WHAT THIS TASK INVOLVES -> An acceptable answer repeats exactly the line with "https://hdl.handle.net/20.500.14168/421 (129, 2043)" and each line after it through the end of the entries, and includes nothing else.

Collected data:
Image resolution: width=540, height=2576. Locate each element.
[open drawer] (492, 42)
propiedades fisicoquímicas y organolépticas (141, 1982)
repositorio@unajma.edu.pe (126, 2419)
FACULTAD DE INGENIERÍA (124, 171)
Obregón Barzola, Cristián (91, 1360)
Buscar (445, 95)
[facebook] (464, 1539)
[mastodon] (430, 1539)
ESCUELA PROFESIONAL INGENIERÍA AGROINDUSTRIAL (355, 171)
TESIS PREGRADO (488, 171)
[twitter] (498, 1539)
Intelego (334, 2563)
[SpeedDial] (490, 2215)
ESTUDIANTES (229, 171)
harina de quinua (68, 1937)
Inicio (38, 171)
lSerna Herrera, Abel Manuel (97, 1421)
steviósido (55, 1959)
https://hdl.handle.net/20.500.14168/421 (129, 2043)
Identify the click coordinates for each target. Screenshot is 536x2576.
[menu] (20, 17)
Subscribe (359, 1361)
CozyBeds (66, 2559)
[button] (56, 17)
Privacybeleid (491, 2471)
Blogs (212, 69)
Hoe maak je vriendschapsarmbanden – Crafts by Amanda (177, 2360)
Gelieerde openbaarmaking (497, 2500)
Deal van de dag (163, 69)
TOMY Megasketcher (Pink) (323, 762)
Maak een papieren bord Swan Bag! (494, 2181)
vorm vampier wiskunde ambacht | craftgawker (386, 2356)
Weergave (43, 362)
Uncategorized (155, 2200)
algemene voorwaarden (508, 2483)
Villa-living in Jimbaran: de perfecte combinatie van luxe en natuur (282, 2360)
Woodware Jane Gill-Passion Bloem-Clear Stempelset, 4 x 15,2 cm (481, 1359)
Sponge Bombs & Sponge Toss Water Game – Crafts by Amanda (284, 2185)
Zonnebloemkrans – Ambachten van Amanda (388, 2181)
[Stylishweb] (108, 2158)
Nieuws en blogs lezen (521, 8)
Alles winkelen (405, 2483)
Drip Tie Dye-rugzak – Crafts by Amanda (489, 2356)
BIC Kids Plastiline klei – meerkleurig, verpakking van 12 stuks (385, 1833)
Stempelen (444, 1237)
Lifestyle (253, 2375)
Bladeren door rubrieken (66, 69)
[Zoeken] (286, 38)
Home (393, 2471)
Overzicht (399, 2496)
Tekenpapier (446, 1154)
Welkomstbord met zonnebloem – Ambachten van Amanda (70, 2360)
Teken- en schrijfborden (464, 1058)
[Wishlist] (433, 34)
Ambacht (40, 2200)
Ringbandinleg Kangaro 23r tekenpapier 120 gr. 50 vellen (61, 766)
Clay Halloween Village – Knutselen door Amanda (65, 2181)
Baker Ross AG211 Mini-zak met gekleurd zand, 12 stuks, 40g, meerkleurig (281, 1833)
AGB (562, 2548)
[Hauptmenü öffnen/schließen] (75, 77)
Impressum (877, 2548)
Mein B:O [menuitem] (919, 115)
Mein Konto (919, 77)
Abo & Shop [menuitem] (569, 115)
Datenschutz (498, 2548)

WRITTEN RESPONSE ->
https://hdl.handle.net/20.500.14168/421 (129, 2043)
Identify the click coordinates for each target. Screenshot is 536x2576.
[menu] (20, 17)
Subscribe (359, 1361)
CozyBeds (66, 2559)
[button] (56, 17)
Privacybeleid (491, 2471)
Blogs (212, 69)
Hoe maak je vriendschapsarmbanden – Crafts by Amanda (177, 2360)
Gelieerde openbaarmaking (497, 2500)
Deal van de dag (163, 69)
TOMY Megasketcher (Pink) (323, 762)
Maak een papieren bord Swan Bag! (494, 2181)
vorm vampier wiskunde ambacht | craftgawker (386, 2356)
Weergave (43, 362)
Uncategorized (155, 2200)
algemene voorwaarden (508, 2483)
Villa-living in Jimbaran: de perfecte combinatie van luxe en natuur (282, 2360)
Woodware Jane Gill-Passion Bloem-Clear Stempelset, 4 x 15,2 cm (481, 1359)
Sponge Bombs & Sponge Toss Water Game – Crafts by Amanda (284, 2185)
Zonnebloemkrans – Ambachten van Amanda (388, 2181)
[Stylishweb] (108, 2158)
Nieuws en blogs lezen (521, 8)
Alles winkelen (405, 2483)
Drip Tie Dye-rugzak – Crafts by Amanda (489, 2356)
BIC Kids Plastiline klei – meerkleurig, verpakking van 12 stuks (385, 1833)
Stempelen (444, 1237)
Lifestyle (253, 2375)
Bladeren door rubrieken (66, 69)
[Zoeken] (286, 38)
Home (393, 2471)
Overzicht (399, 2496)
Tekenpapier (446, 1154)
Welkomstbord met zonnebloem – Ambachten van Amanda (70, 2360)
Teken- en schrijfborden (464, 1058)
[Wishlist] (433, 34)
Ambacht (40, 2200)
Ringbandinleg Kangaro 23r tekenpapier 120 gr. 50 vellen (61, 766)
Clay Halloween Village – Knutselen door Amanda (65, 2181)
Baker Ross AG211 Mini-zak met gekleurd zand, 12 stuks, 40g, meerkleurig (281, 1833)
AGB (562, 2548)
[Hauptmenü öffnen/schließen] (75, 77)
Impressum (877, 2548)
Mein B:O [menuitem] (919, 115)
Mein Konto (919, 77)
Abo & Shop [menuitem] (569, 115)
Datenschutz (498, 2548)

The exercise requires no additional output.